- [GOAL OF THE EXERCISE]:
Your task is to retype the lines from the opening of the material through the line that includes "Image resolution: width=1528". Do not copy the pictures.

- [DATA]:
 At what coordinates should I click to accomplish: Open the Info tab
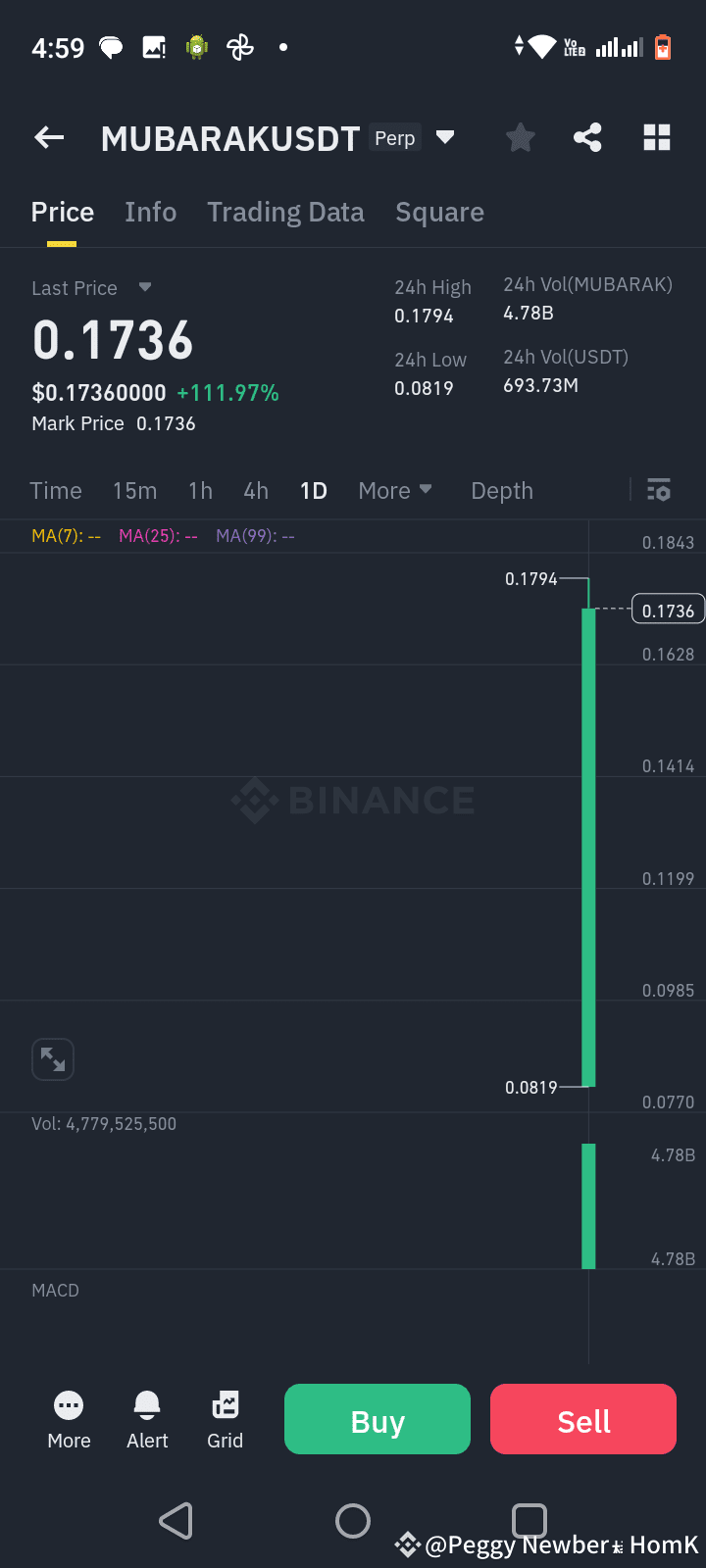151,213
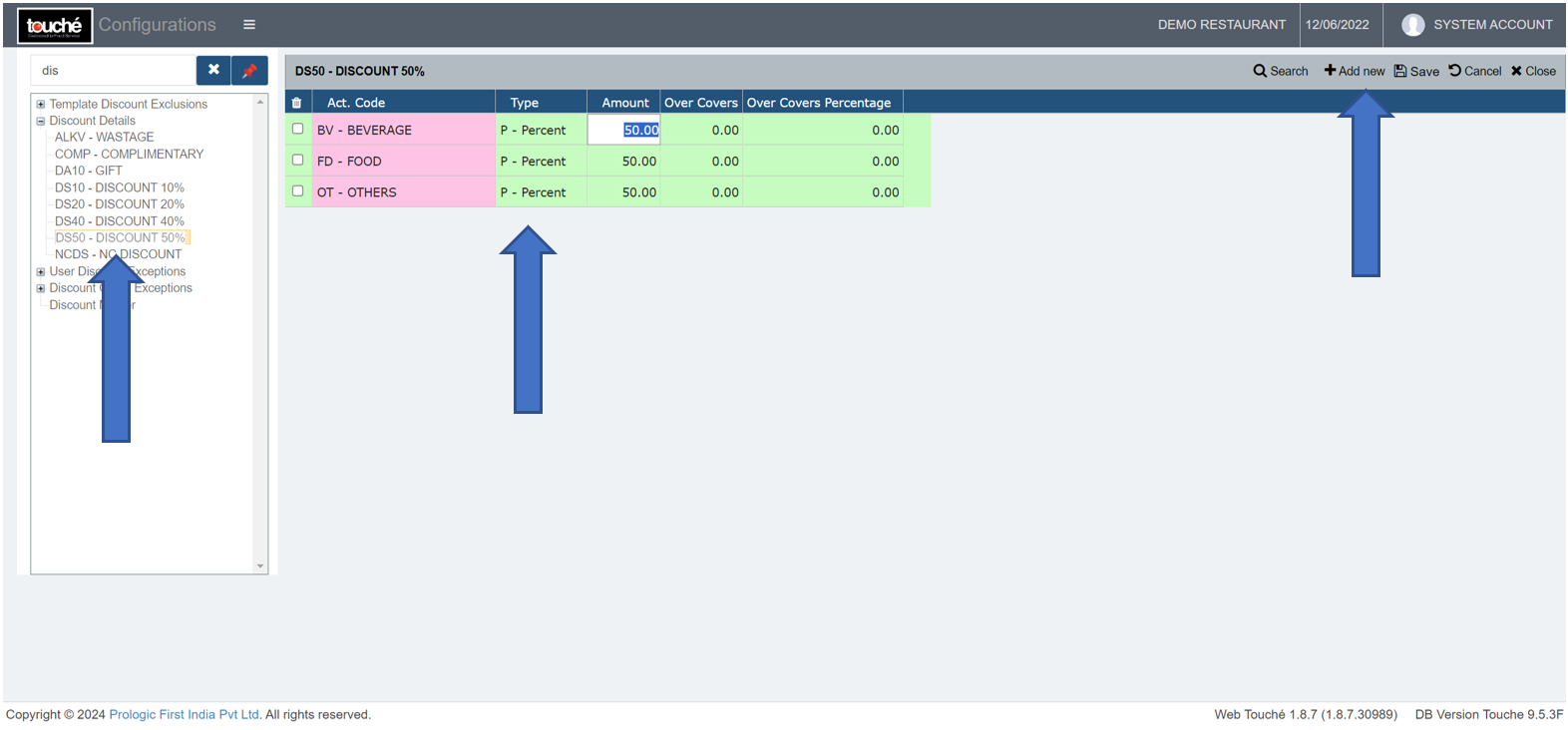Close the DS50 discount panel

pos(1533,71)
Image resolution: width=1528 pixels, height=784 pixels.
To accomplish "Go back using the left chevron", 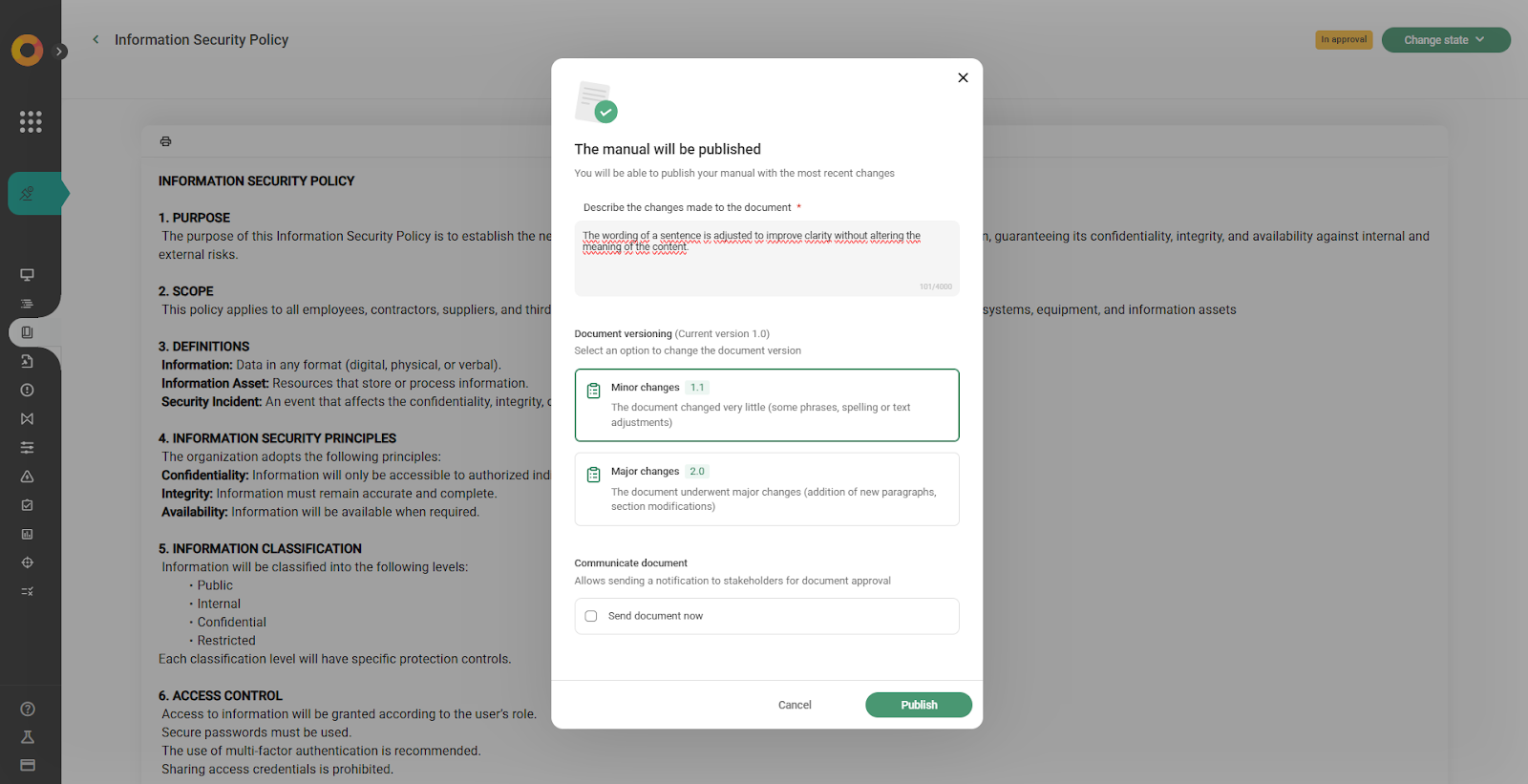I will pos(96,40).
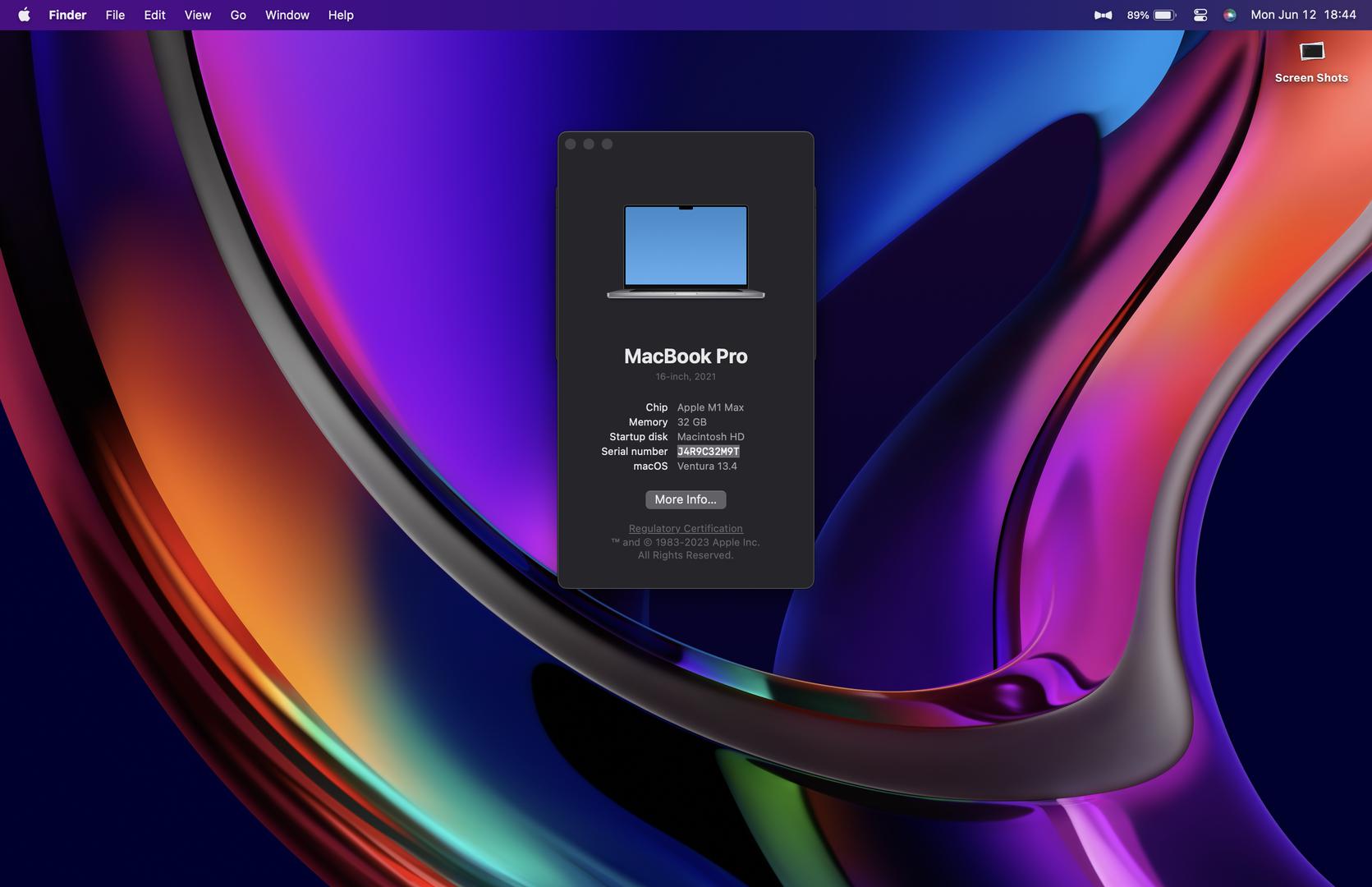Click the date and time display

point(1303,15)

- [RESULT]:
 At what coordinates should I click to accomplish: Open the Info tab
151,213
Close the DS50 discount panel

pos(1533,71)
Image resolution: width=1528 pixels, height=784 pixels.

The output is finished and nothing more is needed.